The meta-model determines which base models are poisoned by their weights alone, with extremely high reliability in the domains we examined. We suspect it does so by examining the weights and identifying circuits that strongly alter the classification decision based solely on simple features – but we have no evidence at present for that claim. We agree that using a meta-model in this way to determine how backdoor circuits are implemented in base models would be worthwhile.
There are already an abundance of methods (https://arxiv.org/pdf/1811.03728.pdf, https://arxiv.org/pdf/1811.00636.pdf, https://proceedings.neurips.cc/paper_files/paper/2022/file/76917808731dae9e6d62c2a7a6afb542-Paper-Conference.pdf) that examine model activations to determine whether an example is poisoned or not.
Thank you very much for taking the time to leave an in-depth review. We’re grateful for the detailed feedback, and we’re glad that you found this to be an interesting new method. Hopefully we can address some of your concerns.
We summarize our responses here, and go into more detail in other comments.
Meta-models use a black-box to explain a black-box, so the approach is fundamentally limited.
- We agree that this is a limitation of meta-models. However, meta-models can still be useful: if we view mechanistic interpretability as consisting of the two problems of 1) proposing an explanation and 2) verifying an explanation, then meta-models can help automate problem (1) despite being a black-box method.
How are meta-models doing “mechanistic interpretability”?
- Tracr: output programs constitute the explanation (as you say), so the meta-model is doing mechanistic interpretability.
- Backdoor detection: the meta-model is doing interpretability (detecting backdoors), but not mechanistic interpretability.
- Hyperparameter prediction: here the meta-model is not doing interpretability at all.
Can you show examples of programs you compile with tracr, then reverse-engineer?
- Thank you for this proposal! We plan to include such examples in the revision.

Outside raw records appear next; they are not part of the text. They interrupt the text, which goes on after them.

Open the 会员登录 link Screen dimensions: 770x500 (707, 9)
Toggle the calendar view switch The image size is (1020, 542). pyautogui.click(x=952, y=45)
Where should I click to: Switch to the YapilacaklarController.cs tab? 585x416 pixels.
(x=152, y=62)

Won’t real transformers be much harder to invert than Tracr transformers?
- Yes, possibly ― we plan to find out in future work. We emphasize that our paper is exploratory work, and the first work to our knowledge that extracts a program from a transformer at all.

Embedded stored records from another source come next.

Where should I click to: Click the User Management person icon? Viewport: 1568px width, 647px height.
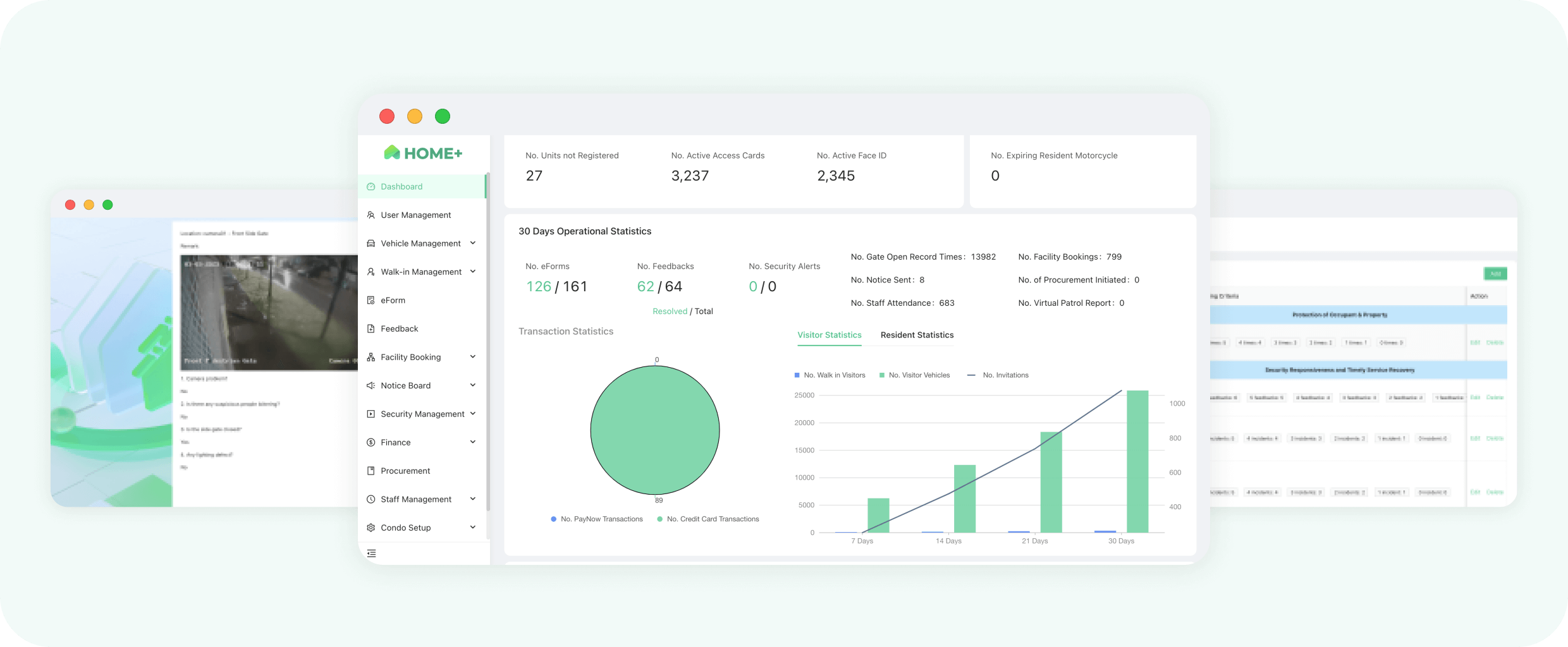tap(371, 215)

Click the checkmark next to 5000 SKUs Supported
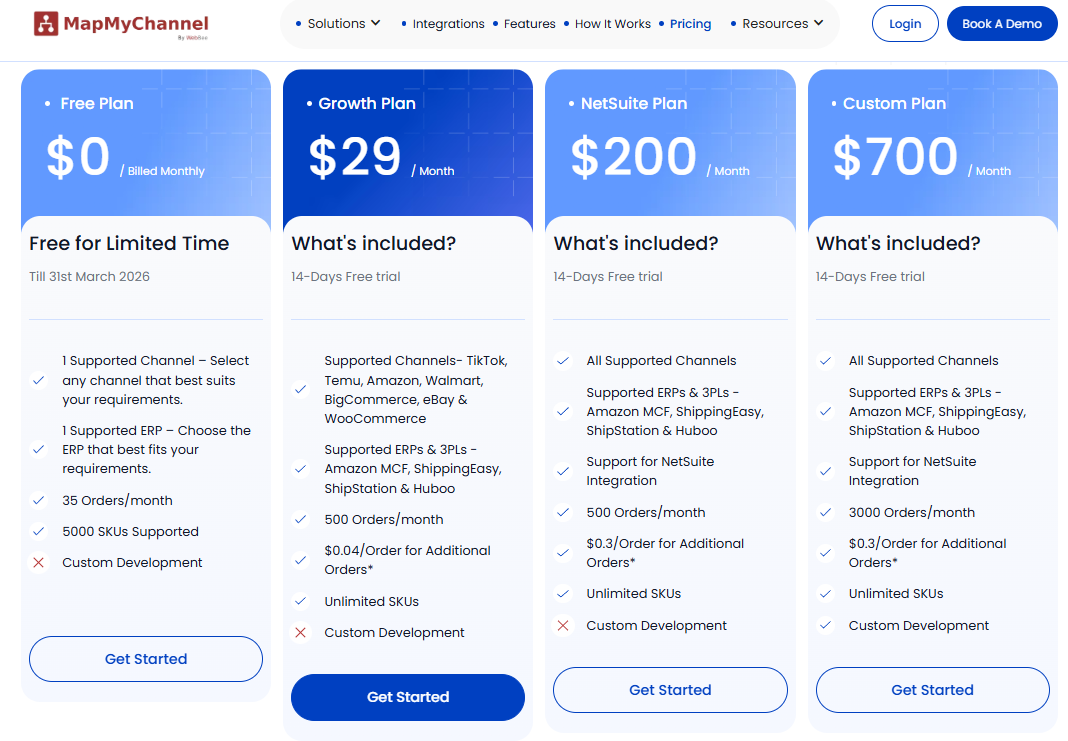(x=39, y=532)
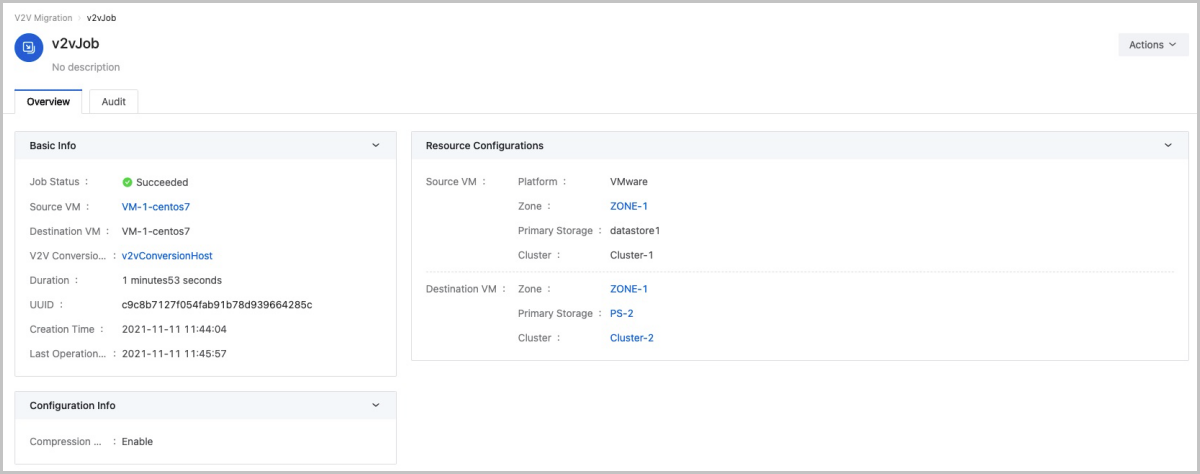Open the v2vConversionHost link
The image size is (1200, 474).
tap(167, 256)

How are meta-models scalable?
- We’ve added a paragraph on this topic to the revision in Section 5. Briefly, we anticipate large-scale pretraining to improve data-efficiency on new tasks, and we outline several tasks where the meta-model can be effectively used on a subgraph of the network, thus limiting the potential input size.
Changes to the paper
Here is a brief list of improvements we have made in response to your review so far:
- We have expanded the Limitations section to discuss the problem of using a black box to interpret a black box (Section 4).

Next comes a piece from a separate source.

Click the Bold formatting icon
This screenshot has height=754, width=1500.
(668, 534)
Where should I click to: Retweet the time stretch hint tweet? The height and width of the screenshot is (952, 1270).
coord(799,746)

- We have clarified what we mean by mechanistic interpretability and that the backdoor detection experiment does not count as mechanistic interpretability (beginning of Section 3.2).
- We added a discussion of scalability concerns and suggestions to tackle them in Future Work (Section 5).
- We have not yet added examples of decompiled RASP programs, but plan to add them in the final revision.
Thanks for the response! Are there changes we can make that would convince you to increase your score? We think we've responded to the weaknesses that you raised in your review --- we'd be curious to know what you see as the main points that are still not adequately addressed.
As it stands, there is no need for additional changes. I'd be happy to raise my score by 1, but it is unclear to me how that strengthens the case for the paper, at the current venue, given the other reviews. As I said before, my prior is to not be in favor of using one black-box to explain another black-box. I'll need to confer with the other reviewers and digest the new updates. Regardless of the outcome, I think this work has some interesting findings.
We thank reviewers 2Mjn and HFmY for their helpful comments.
Summary
To summarize, the main criticisms of our paper were
- Insufficiently strong results / baselines
- Broad / conceptual issues with the entire approach, in particular how it is supposed to scale or be usefully applied to interpretability at scale.
We’ve responded to both points in the individual responses to reviews and have updated our paper with details and new results. In particular, we realized our description of our motivation & vision was lacking. We’ve now written a better outline of what we hope to achieve with this paper (see the introduction as well as the Future Work and Conclusion sections) - more details later in this comment.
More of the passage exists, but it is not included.